»»

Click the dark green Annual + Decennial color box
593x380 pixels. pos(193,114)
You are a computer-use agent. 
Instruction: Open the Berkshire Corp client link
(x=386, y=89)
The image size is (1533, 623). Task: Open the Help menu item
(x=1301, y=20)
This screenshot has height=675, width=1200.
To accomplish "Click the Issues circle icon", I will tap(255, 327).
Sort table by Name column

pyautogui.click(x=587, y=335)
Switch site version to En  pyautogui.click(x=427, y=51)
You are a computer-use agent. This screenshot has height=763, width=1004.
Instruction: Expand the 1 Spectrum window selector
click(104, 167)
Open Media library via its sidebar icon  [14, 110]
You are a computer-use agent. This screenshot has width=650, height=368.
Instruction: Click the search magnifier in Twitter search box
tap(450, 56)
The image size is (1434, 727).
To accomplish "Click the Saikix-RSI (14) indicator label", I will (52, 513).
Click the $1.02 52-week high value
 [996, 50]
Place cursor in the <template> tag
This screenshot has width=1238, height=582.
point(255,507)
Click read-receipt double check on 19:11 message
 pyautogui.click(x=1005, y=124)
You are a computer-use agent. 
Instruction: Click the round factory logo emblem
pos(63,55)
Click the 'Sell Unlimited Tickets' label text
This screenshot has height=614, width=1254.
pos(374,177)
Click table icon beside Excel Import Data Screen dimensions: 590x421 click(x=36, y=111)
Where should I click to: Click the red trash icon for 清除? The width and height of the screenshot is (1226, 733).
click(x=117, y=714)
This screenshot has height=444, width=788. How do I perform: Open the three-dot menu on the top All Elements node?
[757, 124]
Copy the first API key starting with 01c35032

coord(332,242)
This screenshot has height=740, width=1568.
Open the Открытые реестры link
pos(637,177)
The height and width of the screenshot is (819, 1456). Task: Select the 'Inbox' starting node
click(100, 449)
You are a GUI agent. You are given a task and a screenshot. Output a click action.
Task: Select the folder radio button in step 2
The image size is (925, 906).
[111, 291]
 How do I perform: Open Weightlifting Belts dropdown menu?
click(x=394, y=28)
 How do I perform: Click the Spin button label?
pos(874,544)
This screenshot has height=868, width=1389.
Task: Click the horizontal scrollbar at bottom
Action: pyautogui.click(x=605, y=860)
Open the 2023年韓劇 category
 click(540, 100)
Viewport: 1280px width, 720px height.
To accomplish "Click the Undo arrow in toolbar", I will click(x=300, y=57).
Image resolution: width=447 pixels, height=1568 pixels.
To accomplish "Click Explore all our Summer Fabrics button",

««

> **Activity**: Write out the material once more so that every line matches exactly.

> **Response**:
Click the dark green Annual + Decennial color box
593x380 pixels. pos(193,114)
You are a computer-use agent. 
Instruction: Open the Berkshire Corp client link
(x=386, y=89)
The image size is (1533, 623). Task: Open the Help menu item
(x=1301, y=20)
This screenshot has height=675, width=1200.
To accomplish "Click the Issues circle icon", I will tap(255, 327).
Sort table by Name column

pyautogui.click(x=587, y=335)
Switch site version to En  pyautogui.click(x=427, y=51)
You are a computer-use agent. This screenshot has height=763, width=1004.
Instruction: Expand the 1 Spectrum window selector
click(104, 167)
Open Media library via its sidebar icon  [14, 110]
You are a computer-use agent. This screenshot has width=650, height=368.
Instruction: Click the search magnifier in Twitter search box
tap(450, 56)
The image size is (1434, 727).
To accomplish "Click the Saikix-RSI (14) indicator label", I will (52, 513).
Click the $1.02 52-week high value
 [996, 50]
Place cursor in the <template> tag
This screenshot has width=1238, height=582.
point(255,507)
Click read-receipt double check on 19:11 message
 pyautogui.click(x=1005, y=124)
You are a computer-use agent. 
Instruction: Click the round factory logo emblem
pos(63,55)
Click the 'Sell Unlimited Tickets' label text
This screenshot has height=614, width=1254.
pos(374,177)
Click table icon beside Excel Import Data Screen dimensions: 590x421 click(x=36, y=111)
Where should I click to: Click the red trash icon for 清除? The width and height of the screenshot is (1226, 733).
click(x=117, y=714)
This screenshot has height=444, width=788. How do I perform: Open the three-dot menu on the top All Elements node?
[757, 124]
Copy the first API key starting with 01c35032

coord(332,242)
This screenshot has height=740, width=1568.
Open the Открытые реестры link
pos(637,177)
The height and width of the screenshot is (819, 1456). Task: Select the 'Inbox' starting node
click(100, 449)
You are a GUI agent. You are given a task and a screenshot. Output a click action.
Task: Select the folder radio button in step 2
The image size is (925, 906).
[111, 291]
 How do I perform: Open Weightlifting Belts dropdown menu?
click(x=394, y=28)
 How do I perform: Click the Spin button label?
pos(874,544)
This screenshot has height=868, width=1389.
Task: Click the horizontal scrollbar at bottom
Action: pyautogui.click(x=605, y=860)
Open the 2023年韓劇 category
 click(540, 100)
Viewport: 1280px width, 720px height.
To accomplish "Click the Undo arrow in toolbar", I will click(x=300, y=57).
Image resolution: width=447 pixels, height=1568 pixels.
To accomplish "Click Explore all our Summer Fabrics button",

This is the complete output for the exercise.